難抜歯に直面した際、同じ位置にヘーベルをかけ続けたり、フラップ形成や歯冠分割を行わずに普通抜歯を試み続けたりと、既存の手技に固執してしまうことが、ハマってしまう大きな原因となります。
書籍や論文で抜歯の基本術式や解剖学を学んでいても、いざ臨床現場で粘ってしまった際、どのタイミングでどのような手技へ切り替えるべきかの実践的な判断は落とし込みにくいものです。
臨床現場では、処置が必ずしも予定通りに進むとは限りません。安全かつ低侵襲に処置を進めるためには、処置前から「プランA、プランB、プランC、プランD」と複数の選択肢を想定し、状況に応じて次の一手へ切り替えられる準備をしておくことが重要です。
本セミナーでは、「抜歯は「諦め」が9割」をテーマに、闇雲に教科書通りの手技を行うのではなく、処置時に予定通りにいかなかった際の思考法や判断基準について、さらには、単に「抜く」ことを目的とするのではなく、治癒までを見据えた、患者にとって安全で低侵襲な抜歯を行うための考え方について、さいたま川口おやしらず専門外来院長の奥山 雅人先生に解説いただきます。
処置前の緻密な診査・診断および治療計画の立案をはじめ、安全かつ確実なアプローチを可能にする麻酔のポイントを中心に整理。
単に歯を抜くだけではなく、術後の治癒を見据えた患者ファーストの抜歯処置について、捉え方や臨床上の勘所についても解説。
さらに、具体的な症例ケースを提示しながら、ハマりやすい場面で手技と思考をどのように切り替えるべきか、実践的な判断のプロセスを詳述します。
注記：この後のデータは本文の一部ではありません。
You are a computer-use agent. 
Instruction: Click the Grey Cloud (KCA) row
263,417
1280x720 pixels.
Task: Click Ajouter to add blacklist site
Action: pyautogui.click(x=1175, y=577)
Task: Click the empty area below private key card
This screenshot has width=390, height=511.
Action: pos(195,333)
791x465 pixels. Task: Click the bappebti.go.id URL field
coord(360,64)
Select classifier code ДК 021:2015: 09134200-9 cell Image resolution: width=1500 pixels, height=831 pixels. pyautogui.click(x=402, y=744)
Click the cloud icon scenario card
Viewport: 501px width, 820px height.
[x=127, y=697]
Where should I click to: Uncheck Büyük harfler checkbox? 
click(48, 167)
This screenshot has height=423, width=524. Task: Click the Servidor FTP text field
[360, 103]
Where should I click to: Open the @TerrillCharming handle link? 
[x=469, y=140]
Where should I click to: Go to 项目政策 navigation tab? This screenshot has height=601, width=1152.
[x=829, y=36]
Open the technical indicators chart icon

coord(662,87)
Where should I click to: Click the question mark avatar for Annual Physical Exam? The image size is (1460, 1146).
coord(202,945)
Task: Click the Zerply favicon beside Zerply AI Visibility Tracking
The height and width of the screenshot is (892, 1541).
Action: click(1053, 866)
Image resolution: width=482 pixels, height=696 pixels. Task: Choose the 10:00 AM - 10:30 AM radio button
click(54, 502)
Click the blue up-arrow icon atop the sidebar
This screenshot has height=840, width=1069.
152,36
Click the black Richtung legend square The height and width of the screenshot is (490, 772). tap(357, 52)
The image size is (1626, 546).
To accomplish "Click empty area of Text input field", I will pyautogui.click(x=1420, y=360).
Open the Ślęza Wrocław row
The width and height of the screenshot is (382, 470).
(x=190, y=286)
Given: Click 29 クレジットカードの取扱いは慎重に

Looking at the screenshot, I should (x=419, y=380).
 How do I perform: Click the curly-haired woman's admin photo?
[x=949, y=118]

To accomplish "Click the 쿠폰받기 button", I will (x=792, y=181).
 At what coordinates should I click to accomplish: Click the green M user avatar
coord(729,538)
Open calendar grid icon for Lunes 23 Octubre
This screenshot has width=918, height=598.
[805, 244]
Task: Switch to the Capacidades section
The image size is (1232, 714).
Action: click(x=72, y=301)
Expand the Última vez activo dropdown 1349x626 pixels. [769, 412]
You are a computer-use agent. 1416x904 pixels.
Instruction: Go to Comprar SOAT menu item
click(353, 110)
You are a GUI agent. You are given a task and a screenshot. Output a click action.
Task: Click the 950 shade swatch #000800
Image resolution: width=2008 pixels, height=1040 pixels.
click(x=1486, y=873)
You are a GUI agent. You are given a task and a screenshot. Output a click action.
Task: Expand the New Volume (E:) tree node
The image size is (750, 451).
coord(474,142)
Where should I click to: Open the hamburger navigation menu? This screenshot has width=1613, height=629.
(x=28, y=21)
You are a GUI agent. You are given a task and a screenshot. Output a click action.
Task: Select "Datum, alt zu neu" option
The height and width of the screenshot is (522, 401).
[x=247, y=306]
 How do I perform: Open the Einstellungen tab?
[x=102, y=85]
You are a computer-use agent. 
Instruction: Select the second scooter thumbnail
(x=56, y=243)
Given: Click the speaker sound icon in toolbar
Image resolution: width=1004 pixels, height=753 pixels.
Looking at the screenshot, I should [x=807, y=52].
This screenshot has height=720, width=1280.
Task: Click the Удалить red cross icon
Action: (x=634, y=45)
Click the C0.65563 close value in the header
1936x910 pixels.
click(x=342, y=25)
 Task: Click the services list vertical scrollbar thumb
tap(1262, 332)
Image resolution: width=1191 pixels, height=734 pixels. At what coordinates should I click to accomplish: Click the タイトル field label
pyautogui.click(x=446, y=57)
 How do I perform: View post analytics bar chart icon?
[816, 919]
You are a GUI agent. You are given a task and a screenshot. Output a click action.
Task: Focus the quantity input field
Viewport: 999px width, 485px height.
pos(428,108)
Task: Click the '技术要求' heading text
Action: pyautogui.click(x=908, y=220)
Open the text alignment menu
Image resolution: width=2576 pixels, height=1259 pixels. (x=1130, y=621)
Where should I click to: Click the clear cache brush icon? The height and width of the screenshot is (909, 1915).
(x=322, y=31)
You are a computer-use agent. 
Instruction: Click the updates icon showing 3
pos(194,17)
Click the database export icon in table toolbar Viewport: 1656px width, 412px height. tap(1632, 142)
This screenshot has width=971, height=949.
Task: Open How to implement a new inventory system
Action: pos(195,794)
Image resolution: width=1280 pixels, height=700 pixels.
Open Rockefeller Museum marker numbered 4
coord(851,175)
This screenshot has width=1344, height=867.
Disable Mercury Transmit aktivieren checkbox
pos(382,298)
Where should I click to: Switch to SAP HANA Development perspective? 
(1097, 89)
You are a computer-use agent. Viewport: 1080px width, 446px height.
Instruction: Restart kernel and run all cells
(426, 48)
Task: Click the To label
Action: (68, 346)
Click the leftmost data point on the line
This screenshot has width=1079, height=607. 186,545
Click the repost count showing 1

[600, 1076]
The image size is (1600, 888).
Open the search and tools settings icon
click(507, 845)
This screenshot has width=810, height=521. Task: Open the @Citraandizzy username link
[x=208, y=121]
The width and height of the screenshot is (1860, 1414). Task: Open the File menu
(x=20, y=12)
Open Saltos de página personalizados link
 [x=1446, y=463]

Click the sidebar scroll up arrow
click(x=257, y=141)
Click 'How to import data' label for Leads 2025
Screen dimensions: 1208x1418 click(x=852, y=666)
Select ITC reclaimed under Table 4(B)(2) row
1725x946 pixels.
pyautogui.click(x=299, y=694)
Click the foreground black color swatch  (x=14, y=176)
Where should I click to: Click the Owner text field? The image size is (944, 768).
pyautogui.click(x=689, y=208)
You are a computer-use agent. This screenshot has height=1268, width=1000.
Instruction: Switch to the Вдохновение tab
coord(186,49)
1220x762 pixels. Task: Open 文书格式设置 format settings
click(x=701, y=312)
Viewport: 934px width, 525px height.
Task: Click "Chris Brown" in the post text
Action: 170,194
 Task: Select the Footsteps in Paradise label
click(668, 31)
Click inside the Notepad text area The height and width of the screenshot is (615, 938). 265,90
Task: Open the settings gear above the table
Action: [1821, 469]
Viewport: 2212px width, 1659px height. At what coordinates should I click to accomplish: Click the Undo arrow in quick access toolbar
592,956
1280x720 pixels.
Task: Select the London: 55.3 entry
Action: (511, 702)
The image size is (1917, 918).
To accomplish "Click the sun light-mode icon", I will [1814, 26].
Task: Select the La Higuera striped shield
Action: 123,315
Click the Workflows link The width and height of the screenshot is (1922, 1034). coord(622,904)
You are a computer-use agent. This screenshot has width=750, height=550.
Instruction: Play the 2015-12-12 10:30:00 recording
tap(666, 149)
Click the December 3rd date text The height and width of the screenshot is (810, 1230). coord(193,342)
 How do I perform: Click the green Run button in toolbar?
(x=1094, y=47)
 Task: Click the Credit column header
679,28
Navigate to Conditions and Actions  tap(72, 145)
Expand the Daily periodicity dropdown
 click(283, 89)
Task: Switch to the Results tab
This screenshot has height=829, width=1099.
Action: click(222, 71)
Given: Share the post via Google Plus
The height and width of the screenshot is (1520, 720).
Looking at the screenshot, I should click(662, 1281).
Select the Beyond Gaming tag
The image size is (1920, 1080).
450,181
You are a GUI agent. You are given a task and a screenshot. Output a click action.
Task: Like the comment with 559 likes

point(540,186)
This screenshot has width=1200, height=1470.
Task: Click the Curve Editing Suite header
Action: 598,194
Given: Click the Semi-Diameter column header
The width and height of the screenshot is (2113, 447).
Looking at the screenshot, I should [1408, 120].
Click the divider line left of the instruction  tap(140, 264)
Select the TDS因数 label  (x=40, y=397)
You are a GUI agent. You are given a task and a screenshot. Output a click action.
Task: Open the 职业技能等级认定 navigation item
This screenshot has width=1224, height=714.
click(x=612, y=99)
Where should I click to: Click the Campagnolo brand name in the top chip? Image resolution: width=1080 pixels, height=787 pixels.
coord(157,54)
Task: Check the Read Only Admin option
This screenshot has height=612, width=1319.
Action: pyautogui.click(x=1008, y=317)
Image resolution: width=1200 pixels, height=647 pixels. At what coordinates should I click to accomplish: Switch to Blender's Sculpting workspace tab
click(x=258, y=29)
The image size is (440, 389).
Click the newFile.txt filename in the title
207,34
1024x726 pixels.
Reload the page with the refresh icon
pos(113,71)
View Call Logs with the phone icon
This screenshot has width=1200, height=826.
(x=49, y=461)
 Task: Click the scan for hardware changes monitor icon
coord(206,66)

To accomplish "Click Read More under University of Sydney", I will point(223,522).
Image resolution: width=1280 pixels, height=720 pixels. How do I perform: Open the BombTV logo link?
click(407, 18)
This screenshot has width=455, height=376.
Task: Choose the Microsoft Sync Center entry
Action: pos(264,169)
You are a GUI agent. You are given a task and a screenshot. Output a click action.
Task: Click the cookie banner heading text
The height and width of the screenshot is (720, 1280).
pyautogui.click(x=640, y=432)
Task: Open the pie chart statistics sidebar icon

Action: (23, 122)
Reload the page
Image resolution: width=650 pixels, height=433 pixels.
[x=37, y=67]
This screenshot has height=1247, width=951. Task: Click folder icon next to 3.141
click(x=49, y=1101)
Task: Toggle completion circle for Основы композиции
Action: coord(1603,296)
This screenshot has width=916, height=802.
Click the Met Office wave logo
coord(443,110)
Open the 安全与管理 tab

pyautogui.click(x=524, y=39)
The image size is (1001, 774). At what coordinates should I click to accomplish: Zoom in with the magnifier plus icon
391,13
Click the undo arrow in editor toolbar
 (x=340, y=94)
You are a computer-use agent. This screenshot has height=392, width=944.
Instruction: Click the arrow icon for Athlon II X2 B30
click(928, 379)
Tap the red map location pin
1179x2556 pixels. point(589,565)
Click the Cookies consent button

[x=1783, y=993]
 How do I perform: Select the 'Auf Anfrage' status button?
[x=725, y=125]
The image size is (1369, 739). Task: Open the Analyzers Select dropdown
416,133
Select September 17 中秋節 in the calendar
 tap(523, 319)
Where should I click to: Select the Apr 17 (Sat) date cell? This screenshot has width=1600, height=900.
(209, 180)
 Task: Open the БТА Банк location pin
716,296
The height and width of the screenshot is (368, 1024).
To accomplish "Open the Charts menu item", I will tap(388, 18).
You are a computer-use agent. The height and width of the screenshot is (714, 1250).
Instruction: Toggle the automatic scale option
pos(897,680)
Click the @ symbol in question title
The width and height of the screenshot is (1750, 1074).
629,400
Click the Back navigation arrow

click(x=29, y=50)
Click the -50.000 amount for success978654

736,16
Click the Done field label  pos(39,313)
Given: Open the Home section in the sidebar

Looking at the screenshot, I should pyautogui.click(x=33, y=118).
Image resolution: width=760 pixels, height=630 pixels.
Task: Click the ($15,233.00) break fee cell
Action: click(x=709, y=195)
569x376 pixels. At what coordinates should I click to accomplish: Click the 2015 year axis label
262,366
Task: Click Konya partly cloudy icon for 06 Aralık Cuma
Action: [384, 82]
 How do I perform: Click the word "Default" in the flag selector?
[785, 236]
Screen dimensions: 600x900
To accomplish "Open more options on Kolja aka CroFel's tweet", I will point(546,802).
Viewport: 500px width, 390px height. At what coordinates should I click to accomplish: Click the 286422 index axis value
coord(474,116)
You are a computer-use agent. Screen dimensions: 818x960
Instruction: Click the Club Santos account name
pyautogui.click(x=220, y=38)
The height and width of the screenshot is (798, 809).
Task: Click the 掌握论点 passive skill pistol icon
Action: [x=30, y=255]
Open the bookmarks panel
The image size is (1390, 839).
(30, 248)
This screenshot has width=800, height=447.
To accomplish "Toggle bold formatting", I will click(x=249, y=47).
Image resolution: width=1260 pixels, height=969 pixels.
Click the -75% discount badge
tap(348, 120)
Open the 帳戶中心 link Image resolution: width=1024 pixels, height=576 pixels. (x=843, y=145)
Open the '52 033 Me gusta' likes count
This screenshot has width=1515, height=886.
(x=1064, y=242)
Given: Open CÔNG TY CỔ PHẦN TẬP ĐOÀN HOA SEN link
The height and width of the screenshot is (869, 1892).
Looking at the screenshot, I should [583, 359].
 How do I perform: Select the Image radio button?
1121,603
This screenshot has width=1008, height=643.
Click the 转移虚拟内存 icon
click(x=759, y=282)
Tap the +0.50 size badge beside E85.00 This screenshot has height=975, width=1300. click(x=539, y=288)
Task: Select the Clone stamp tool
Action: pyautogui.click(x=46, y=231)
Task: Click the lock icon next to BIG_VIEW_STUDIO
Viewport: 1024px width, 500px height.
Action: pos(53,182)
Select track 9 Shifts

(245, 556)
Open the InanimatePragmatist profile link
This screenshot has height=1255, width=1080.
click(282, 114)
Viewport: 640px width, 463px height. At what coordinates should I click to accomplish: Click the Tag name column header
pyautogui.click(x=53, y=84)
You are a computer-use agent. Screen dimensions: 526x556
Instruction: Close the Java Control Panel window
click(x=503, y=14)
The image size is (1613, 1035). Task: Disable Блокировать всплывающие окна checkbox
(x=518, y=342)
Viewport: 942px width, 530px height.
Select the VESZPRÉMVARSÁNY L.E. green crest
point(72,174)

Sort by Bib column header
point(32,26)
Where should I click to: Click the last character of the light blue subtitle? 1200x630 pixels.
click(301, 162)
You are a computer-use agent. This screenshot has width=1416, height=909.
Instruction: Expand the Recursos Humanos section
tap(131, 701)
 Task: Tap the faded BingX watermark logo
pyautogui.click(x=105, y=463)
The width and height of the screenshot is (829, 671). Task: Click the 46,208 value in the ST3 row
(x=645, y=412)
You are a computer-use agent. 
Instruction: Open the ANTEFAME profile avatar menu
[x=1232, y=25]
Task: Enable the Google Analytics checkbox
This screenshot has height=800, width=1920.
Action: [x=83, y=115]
「抜歯で時間を取られてしまう」「切り替えのタイミングを見極めたい」という迷いを整理し、ストレスのないスムーズな抜歯手技を身に付けたい先生におすすめの内容です。
こんな方におすすめ
👉 抜歯でハマらないための手技と思考の切り替え方を学びたい
👉 治癒まで見据えた患者ファーストな抜歯の考え方を身に付けたい
👉 難症例にも慌てず対応できる診査・診断と治療計画の基準が知りたい
講義目次
諦めない抜歯に必要な診査・診断と治療計画
確実な処置を支える麻酔のポイント
治癒まで考慮した患者ファーストの抜歯処置
手技の切り替えを学ぶ症例ケース検討
ハマらない抜歯のための実践まとめ
講師
1990年東京歯科大学卒業。同大学補綴科助手を経て、2002年より三愛病院歯科口腔外科副医長、2006年より同部長を歴任。2013年からは埼玉医科大学歯科口腔外科にて非常勤を務めるなど、基幹病院や大学病院の臨床現場で口腔外科領域の研鑽を重ねてきた。現在は「オクヤマ歯科医院」および「さいたま川口親知らず専門外来クリニック」の院長として地域医療に従事。日本口腔外科学会および日本口腔インプラント学会に所属し、長年の総合病院口腔外科部長としての実績と知見を活かし、安全で負担の少ない親知らずの抜歯や各種歯科口腔外科診療に注力している。